O Instituto do Sono é responsável por acompanhar as consequências desses distúrbios na população da cidade de São Paulo. Em 2007, o instituto desenvolveu a pesquisa Episono que, entre seus resultados, revelou que 60% dos paulistanos queixavam-se de insônia ou de dificuldade para dormir.

Um estudo de revisão, conduzido por St-Onge et al., revelou que tanto o sono de curta duração quanto o de longa, assim como os distúrbios do sono, estão associados a perfis e resultados de risco cardiometabólico adversos, além de terem impacto negativo no balanço energético (principalmente a restrição do sono). O mesmo estudo levantou também que o tratamento de pessoas com distúrbios do sono pode fornecer benefícios clínicos, particularmente, para a pressão arterial.

Um sono de qualidade está associado com a melhora do equilíbrio físico, mental e emocional. Também com a manutenção do sistema imunológico e com a prevenção de doenças, além de auxiliar o bom funcionamento do cérebro.

Isso porque vários neurotransmissores estão envolvidos com o chamado “ciclo de sono-vigília”, como o 5-hidroxitriptofano (5-HT), o GABA, a orexina, o hormônio concentrador de melanina, a noradrenalina e a histamina. Intervenções nutricionais que atuam sobre esses neurotransmissores impactam positivamente no sono pois podem influenciar a taxa de síntese e função dos neurotransmissores. Por exemplo, a síntese da serotonina, que é dependente da disponibilidade de seu precursor, triptofano, no cérebro.

Os hormônios também possuem influência no sono. Como é o caso da melatonina, hormônio secretado pela glândula pineal, que apresenta efeitos sedativos e exerce influência na temperatura central, melhorando a qualidade do sono.

E você nutri? Tem se preocupado com a saúde do seu sono e com a dos seus pacientes?

 

Referências:

Tufik, Sergio, et al. “Obstructive sleep apnea syndrome in the Sao Paulo epidemiologic sleep study.” Sleep medicine 11.5 (2010): 441-446.

Consensus Conference Panel, et al. “Recommended amount of sleep for a healthy adult: a joint consensus statement of the American Academy of Sleep Medicine and Sleep Research Society.” Journal of Clinical Sleep Medicine 11.6 (2015): 591-592.

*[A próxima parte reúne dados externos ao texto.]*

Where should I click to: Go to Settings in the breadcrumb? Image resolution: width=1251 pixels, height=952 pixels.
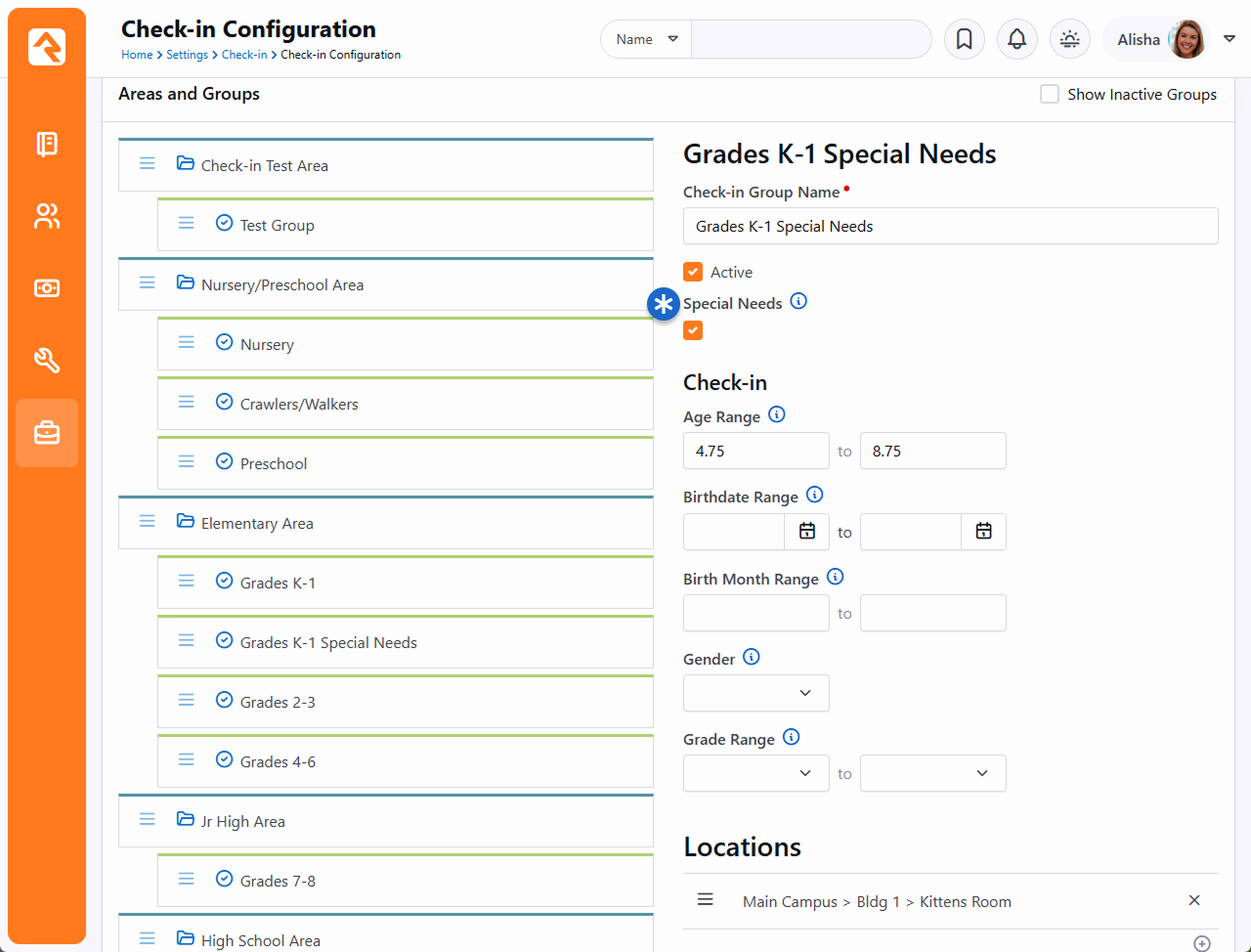click(187, 55)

St-Onge, Marie-Pierre, et al. “Sleep duration and quality: impact on lifestyle behaviors and cardiometabolic health: a scientific statement from the American Heart Association.” Circulation 134.18 (2016): e367-e386.

Doherty, Rónán, et al. “Sleep and nutrition interactions: Implications for athletes.” Nutrients 11.4 (2019): 822.